Communication plays a big role in putting deals together as well.

"When we get down to building a decision or executing a transaction, it's crucial that we do a great deal of communicating early on what needs to happen. That enables us to work with the other capital partners we work with because we can frame those conversations very clearly," Taylor said.

Take a look at the diversification and development of the Love's Family of Companies over the past quarter of a century. Whether it's the addition of a full range of gifts and novelties to stores in the mid-1980s to the debut of quick-service restaurants in the early 1990s or the foray into Truck Tire Care and now storage and hospitality, the relationship between Love's and it's group of capital partners has helped to keep the enterprise moving forward at a steady pace.

Love's continues to grow and find new ways to serve both the professional driver and the traveler.

"And that's a very thoughtful process," Taylor said. "It's a process where you identify your expertise and leverage it in a way in which the customer understands that we're even more committed to them. Part of what Love's has done with tire care and other strategies is really to make that customer feel that you're committed to making their lives easier, making their situations better."

It's a process of adding value to the customer, something Love's does for its customers and something Alison Taylor has done for Love's for more than three decades.

**

So, what's next for Alison Taylor, besides shutting off her alarm clock?

She said she'll certainly miss working with all her customers and helping them solve their business problems.

"Also, the opportunity to work with exceptional management companies,” Taylor said. “Most of my clients are privately owned companies, and most have made great contributions to not only their businesses and their employees but also the community -- and it has just been really thrilling to do that, and I will miss that.”

What she's going to enjoy is some flexibility in her personal calendar. That extra time will afford her the chance to visit some of her favorite places, such as New Orleans, Santa Fe, New Mexico, New York City and Charleston, South Carolina. She also has a 2-year-old grandson who will occupy lots of time and bring lots of joy.

Retirement does not mean goodbye, however.

"I don't intend to become disconnected to some of my long-term business associates. I'll probably still call Doug and go meet at Jimmy's Egg, and we'll talk about our grandkids, and that'll be great because one of the benefits is that I have made some great friendships through the process, not only professional associations," Taylor said.
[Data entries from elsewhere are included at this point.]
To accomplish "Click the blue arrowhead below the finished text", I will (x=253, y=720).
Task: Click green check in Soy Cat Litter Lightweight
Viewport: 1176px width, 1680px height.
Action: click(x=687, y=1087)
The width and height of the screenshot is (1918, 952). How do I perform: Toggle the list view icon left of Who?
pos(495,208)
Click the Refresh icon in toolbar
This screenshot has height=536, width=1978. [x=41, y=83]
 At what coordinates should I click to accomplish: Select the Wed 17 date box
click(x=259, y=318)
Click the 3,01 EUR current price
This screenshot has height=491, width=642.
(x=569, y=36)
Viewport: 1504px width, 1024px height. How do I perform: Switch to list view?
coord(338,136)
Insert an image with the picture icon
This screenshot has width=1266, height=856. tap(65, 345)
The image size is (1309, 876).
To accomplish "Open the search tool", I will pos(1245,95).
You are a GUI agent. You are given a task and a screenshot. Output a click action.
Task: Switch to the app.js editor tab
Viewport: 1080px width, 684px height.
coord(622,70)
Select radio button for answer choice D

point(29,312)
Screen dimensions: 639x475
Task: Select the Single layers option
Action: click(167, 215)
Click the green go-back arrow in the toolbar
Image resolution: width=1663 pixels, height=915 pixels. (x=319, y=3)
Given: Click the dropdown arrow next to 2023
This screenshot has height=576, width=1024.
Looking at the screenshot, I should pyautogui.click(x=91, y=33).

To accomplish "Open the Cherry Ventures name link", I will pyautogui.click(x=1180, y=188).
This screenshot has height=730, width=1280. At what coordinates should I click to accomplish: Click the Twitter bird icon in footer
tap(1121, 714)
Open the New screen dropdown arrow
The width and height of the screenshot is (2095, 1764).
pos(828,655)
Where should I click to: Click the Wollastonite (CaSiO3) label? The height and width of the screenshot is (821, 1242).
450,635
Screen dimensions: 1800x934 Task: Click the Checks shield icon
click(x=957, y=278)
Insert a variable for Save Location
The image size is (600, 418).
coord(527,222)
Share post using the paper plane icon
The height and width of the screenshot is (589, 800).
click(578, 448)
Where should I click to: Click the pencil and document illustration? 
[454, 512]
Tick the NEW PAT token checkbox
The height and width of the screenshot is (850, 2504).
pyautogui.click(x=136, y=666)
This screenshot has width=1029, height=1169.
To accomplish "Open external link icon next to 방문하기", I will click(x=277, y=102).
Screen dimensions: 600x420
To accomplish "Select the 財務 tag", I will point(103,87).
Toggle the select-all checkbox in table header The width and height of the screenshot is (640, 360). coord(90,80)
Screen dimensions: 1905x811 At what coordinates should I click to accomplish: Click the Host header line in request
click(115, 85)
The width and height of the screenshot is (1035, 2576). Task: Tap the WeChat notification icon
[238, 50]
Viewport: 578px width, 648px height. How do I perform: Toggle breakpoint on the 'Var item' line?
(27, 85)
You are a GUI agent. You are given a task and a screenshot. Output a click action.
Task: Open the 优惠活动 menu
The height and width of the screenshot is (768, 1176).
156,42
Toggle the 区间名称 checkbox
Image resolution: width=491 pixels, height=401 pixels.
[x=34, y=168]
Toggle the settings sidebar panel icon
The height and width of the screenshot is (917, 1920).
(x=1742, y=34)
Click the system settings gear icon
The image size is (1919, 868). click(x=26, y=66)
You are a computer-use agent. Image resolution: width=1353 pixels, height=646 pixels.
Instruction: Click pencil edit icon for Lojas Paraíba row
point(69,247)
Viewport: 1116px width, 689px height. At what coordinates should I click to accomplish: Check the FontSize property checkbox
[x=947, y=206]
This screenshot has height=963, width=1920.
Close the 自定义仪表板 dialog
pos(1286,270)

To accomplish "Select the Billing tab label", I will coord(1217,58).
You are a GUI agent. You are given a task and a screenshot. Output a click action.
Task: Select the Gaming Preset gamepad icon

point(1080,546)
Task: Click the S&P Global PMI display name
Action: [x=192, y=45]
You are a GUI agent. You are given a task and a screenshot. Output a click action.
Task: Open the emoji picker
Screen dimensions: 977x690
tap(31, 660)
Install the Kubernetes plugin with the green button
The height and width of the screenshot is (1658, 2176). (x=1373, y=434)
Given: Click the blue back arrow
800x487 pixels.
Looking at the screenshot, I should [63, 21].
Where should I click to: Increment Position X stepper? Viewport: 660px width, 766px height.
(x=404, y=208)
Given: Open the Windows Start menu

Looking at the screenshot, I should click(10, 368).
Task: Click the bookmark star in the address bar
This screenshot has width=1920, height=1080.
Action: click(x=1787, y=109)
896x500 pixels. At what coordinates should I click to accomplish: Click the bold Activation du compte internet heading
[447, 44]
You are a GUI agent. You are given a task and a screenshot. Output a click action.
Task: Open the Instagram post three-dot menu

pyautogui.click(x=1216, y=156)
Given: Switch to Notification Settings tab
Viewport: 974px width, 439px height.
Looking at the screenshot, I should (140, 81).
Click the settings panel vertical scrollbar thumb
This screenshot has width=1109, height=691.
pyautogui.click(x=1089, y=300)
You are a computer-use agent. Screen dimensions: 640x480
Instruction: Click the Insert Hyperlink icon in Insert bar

And that's something to keep in mind for students interested in a banking career.

"Young people who think they are going into the financial services business think it's a very structured, analytical process, but they need to understand that the numbers are only the beginning of the process. The numbers only allow you to get to the next step and have deeper conversations about strategies, about what might work and what might not work and why you think those are the solutions," Taylor said.

Be prepared to create great relationships, relationships like the one Alison Taylor has had with Love's Travel Stops & Country Stores for more than three decades.